YOUR GOAL:
Please answer these questions using the text on Beloit College's independent students below.
1. In which decade did most social activities at Beloit College require membership in a fraternity or sorority?
2. What was the name of the group men formed in 1946?
3. Which publication announced that all independent students would receive a questionnaire?
┌─ SELECTED EXTRACT
The formation of a non-greek student association.

Formals. Informals. Smokers. Pledging, pinning, paddling. Hazing. Initiation. Pan-Hellenic and Inter-Fraternity Councils. Homecoming floats and “house decorations.” More often than not, social activities at Beloit College in the 1950s required membership in a fraternity or sorority, and the vast majority of students obliged.

But what about those students who couldn’t or wouldn’t join? There were several reasons students did not join fraternities and sororities, including financial and religious, but it was also a period when most Greek groups did not pledge minorities, non-white international students, and Jews. As Greek dominance grew over time, social opportunities for independent, unaffiliated students diminished. Although there was a loosely organized independent group as early as 1934, women students created the more formal Beloit Independent Association, later the Independent Women’s Association, around 1940. In 1946, men formed the Squires, in part to accommodate the influx of G.I.s returning from World War II, many of whom preferred an independent organization over fraternities.These groups sponsored intramural teams, booths at campus carnivals, held parties, and competed in the college’s non-official Grade Point Average contests, usually coming out on top or nearly. The college provided space for meetings, but nothing that lived up to the grand houses along fraternity row. However, by 1953, the attempt at parity with the Greeks in an active campus life proved inadequate. It wasn’t simply a matter of parties and campus fun. The independent students had no representation in campus government, such as the Student Senate. That February, the Round Table announced that all independent students would receive a questionnaire, sponsored by the Independent Women’s Association and the Squires: “This questionnaire is an attempt to find out just how you Independents do feel about groups and if some organizational setup might be worked out which would attract a greater number of you.”
└─
┌─ RECORDED DATA
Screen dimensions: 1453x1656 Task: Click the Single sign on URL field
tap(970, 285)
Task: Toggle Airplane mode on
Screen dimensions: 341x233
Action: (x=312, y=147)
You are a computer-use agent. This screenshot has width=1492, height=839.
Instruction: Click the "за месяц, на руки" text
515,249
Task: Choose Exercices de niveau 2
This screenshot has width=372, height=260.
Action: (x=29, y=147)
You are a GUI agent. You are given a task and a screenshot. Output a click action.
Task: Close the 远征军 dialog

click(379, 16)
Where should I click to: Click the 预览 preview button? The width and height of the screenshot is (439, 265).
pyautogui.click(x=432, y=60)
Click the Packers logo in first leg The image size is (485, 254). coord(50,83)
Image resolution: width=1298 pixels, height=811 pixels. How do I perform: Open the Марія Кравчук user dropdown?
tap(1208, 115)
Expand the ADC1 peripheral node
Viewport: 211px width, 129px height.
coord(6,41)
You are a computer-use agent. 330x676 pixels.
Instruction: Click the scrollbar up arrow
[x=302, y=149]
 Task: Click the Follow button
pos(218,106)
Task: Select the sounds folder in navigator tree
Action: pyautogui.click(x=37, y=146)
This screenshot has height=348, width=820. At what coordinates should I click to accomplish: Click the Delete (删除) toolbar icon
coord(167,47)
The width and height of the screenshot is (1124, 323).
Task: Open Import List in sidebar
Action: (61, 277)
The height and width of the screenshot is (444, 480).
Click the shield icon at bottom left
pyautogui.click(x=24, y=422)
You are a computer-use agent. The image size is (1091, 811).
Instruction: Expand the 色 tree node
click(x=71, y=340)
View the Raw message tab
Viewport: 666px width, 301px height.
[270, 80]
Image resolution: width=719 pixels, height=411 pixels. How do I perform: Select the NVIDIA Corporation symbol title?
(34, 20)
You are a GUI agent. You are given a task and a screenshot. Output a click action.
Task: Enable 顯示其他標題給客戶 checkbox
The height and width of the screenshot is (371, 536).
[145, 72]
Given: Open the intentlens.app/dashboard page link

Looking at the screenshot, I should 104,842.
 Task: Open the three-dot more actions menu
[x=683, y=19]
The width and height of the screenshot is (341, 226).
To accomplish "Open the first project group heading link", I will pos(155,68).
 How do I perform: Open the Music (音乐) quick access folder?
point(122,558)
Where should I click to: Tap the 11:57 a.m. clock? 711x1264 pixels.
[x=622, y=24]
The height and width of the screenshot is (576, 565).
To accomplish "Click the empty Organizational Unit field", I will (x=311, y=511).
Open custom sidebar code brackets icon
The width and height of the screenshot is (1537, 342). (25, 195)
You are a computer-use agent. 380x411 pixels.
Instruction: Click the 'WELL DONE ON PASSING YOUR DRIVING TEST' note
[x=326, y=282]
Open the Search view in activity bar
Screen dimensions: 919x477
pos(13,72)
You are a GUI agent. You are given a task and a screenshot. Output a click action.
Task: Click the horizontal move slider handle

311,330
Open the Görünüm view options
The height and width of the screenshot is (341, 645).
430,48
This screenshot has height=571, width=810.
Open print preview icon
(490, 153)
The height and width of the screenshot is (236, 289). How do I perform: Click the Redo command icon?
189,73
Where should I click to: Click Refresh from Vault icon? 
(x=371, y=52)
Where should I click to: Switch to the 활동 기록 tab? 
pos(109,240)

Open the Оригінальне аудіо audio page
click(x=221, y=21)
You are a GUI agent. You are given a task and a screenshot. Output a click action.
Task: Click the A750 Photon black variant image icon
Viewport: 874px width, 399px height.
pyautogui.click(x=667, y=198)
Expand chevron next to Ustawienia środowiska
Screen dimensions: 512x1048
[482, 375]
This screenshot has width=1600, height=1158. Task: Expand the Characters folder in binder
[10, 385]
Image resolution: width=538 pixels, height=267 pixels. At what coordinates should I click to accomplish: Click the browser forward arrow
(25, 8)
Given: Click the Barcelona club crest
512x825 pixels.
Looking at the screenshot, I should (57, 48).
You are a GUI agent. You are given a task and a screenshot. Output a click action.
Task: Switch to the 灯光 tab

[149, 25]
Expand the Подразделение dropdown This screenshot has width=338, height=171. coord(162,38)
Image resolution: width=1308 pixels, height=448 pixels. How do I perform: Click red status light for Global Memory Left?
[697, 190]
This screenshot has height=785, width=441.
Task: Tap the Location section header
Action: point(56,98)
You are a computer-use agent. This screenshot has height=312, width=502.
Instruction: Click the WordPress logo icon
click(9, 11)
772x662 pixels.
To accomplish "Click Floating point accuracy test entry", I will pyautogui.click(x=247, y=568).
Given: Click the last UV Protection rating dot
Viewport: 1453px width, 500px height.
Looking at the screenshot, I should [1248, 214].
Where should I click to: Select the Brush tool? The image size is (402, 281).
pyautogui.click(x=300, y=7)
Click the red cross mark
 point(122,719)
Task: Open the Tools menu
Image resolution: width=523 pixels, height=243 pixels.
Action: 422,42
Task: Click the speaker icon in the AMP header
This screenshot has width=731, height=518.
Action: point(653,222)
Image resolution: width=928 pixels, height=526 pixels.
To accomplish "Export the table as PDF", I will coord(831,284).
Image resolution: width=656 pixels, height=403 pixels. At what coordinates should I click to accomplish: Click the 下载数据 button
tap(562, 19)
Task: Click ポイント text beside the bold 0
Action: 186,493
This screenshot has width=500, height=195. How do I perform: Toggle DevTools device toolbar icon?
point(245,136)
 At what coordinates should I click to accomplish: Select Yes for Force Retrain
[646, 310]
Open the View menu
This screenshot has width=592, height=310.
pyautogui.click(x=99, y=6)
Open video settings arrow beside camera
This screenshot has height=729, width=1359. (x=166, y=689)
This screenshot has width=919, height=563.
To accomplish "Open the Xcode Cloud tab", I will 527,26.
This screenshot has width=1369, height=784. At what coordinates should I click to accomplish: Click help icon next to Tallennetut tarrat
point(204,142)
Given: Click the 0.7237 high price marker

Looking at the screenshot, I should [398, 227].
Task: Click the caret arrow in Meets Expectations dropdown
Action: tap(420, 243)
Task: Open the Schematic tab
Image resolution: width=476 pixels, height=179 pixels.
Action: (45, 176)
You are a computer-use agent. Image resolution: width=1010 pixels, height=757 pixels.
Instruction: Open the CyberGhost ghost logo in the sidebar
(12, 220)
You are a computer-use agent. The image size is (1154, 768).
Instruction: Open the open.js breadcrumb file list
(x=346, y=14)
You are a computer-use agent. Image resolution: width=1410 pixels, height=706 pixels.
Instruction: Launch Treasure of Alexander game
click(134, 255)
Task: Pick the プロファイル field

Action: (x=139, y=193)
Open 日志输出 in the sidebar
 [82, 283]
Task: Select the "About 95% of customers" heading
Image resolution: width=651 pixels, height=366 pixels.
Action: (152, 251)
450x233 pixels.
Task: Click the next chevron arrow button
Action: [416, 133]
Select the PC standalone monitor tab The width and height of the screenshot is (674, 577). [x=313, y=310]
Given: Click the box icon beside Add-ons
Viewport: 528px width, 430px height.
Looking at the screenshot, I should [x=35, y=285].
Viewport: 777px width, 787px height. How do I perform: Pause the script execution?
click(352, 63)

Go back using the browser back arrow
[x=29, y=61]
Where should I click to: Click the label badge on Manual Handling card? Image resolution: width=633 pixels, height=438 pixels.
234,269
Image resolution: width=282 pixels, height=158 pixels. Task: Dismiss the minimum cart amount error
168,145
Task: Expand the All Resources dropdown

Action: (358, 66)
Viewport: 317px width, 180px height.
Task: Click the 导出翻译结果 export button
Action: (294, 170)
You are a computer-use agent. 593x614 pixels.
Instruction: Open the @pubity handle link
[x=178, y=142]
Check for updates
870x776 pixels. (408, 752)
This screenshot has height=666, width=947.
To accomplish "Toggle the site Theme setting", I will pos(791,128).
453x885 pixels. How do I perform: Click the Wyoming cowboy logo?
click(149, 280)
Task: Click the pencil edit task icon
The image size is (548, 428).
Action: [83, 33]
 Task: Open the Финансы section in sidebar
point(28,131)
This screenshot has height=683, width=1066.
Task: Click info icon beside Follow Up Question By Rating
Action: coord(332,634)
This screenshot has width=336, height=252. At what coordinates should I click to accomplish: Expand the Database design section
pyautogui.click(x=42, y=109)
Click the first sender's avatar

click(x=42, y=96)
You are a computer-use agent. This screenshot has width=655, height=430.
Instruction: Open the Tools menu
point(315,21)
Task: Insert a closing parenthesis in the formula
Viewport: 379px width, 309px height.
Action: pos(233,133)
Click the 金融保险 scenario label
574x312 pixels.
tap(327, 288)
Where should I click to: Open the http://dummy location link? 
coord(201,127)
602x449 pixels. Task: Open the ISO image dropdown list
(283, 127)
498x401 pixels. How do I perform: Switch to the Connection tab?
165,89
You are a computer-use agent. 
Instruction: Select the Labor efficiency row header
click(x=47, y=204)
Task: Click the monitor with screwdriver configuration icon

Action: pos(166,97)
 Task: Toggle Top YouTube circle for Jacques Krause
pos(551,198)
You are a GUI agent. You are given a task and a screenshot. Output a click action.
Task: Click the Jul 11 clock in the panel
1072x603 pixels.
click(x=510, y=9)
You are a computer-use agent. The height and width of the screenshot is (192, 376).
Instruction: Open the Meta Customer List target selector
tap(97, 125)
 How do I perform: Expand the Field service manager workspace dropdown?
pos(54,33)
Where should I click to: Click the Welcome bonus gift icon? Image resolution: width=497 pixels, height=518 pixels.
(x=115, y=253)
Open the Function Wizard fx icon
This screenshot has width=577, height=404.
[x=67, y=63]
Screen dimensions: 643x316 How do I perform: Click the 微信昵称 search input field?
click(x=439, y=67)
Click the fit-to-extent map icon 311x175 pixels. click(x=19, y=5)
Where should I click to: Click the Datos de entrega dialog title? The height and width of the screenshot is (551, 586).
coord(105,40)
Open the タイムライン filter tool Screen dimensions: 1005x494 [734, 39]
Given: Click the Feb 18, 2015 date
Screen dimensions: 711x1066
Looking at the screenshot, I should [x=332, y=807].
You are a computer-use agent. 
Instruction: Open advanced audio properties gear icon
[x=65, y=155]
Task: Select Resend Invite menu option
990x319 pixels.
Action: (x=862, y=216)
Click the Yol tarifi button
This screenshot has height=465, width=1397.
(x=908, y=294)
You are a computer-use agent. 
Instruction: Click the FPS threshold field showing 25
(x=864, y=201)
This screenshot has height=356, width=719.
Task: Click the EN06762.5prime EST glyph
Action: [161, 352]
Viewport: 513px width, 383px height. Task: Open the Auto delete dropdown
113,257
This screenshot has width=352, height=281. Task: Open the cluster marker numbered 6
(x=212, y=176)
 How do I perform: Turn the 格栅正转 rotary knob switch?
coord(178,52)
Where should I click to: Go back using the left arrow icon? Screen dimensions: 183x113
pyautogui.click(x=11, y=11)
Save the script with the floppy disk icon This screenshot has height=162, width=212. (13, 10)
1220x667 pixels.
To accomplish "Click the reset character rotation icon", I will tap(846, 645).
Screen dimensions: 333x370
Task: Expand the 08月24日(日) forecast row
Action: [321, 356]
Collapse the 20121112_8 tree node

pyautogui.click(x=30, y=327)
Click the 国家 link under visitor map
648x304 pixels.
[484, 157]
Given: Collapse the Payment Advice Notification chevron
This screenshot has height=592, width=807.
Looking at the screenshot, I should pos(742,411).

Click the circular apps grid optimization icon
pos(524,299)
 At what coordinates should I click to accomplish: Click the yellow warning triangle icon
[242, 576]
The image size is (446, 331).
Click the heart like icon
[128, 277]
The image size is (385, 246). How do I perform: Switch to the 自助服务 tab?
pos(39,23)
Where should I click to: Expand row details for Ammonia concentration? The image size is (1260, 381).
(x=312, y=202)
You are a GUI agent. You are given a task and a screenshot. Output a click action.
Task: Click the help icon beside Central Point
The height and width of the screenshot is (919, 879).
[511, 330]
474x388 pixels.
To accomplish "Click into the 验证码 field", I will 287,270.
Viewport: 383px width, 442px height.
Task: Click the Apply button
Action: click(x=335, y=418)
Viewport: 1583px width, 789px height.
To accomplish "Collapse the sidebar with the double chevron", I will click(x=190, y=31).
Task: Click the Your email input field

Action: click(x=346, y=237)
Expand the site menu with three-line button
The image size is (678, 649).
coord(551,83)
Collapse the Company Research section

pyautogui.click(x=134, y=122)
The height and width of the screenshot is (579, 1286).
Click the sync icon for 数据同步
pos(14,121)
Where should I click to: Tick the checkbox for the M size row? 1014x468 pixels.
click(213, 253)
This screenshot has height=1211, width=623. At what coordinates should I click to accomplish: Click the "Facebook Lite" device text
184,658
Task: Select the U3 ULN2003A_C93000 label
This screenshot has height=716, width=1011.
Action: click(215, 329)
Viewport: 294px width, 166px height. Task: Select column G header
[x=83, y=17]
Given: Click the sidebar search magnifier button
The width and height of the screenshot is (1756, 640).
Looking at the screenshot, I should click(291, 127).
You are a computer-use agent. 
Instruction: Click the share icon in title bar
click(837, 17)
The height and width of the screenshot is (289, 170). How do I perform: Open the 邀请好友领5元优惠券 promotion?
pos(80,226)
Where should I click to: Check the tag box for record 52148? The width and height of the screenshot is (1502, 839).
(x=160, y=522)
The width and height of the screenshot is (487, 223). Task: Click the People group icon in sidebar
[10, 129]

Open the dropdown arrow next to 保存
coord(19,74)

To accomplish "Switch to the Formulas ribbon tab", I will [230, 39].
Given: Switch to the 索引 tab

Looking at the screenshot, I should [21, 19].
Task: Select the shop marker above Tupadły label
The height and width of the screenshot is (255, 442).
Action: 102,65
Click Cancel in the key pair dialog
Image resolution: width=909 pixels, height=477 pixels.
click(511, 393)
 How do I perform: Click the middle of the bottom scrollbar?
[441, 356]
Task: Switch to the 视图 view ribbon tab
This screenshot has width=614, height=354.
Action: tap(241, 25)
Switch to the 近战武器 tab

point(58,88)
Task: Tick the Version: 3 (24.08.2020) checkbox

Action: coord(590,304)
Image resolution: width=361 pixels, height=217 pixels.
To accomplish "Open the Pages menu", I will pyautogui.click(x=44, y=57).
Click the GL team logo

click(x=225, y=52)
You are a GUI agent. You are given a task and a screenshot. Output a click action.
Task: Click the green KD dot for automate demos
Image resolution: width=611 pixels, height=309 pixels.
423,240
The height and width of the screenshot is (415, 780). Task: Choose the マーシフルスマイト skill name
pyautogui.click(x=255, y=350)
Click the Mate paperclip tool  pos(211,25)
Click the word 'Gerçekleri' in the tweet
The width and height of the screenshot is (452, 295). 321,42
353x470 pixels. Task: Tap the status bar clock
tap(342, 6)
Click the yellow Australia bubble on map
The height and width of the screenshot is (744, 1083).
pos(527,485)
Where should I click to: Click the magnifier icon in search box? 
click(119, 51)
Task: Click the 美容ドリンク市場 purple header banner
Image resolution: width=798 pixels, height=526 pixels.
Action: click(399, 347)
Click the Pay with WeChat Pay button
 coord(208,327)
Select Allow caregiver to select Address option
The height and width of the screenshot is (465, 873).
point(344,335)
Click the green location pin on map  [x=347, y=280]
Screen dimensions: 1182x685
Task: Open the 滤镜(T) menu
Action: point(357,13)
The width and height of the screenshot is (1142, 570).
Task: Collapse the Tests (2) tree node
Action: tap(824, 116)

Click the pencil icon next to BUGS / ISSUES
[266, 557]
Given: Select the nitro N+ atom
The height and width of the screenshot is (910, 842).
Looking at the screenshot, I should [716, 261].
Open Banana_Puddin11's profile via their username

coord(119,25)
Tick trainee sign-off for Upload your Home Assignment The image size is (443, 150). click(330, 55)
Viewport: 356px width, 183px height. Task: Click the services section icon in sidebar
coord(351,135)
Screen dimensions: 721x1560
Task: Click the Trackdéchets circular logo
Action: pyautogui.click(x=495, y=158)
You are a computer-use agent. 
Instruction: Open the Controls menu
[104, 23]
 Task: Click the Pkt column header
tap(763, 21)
└─
SOLUTION FOR THIS EXERCISE:
1. The 1950s
2. The Squires
3. The Round Table